[[ MATERIAL TO PROCESS open ]]
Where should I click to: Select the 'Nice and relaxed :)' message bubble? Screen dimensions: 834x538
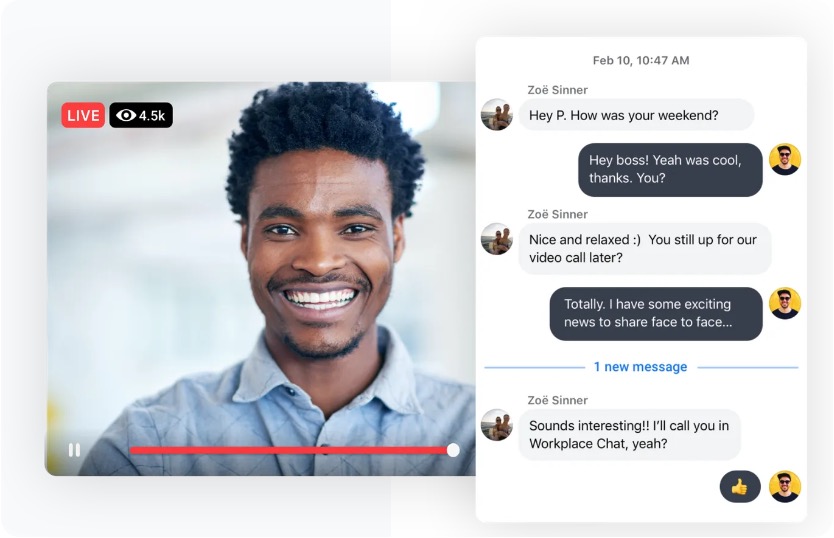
[[ MATERIAL TO PROCESS closed ]]
[[ MATERIAL TO PROCESS open ]]
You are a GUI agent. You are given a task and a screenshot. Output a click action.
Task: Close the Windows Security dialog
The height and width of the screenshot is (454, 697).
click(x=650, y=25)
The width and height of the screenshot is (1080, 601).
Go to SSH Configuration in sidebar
[[ MATERIAL TO PROCESS closed ]]
:: TASK STATEMENT ::
With the line that has "The width and" as the first and the line that has "Go to SSH Configuration in sidebar" as the last, repeat exactly that run of lines above and no more.

:: SOLVED EXERCISE ::
The width and height of the screenshot is (1080, 601).
Go to SSH Configuration in sidebar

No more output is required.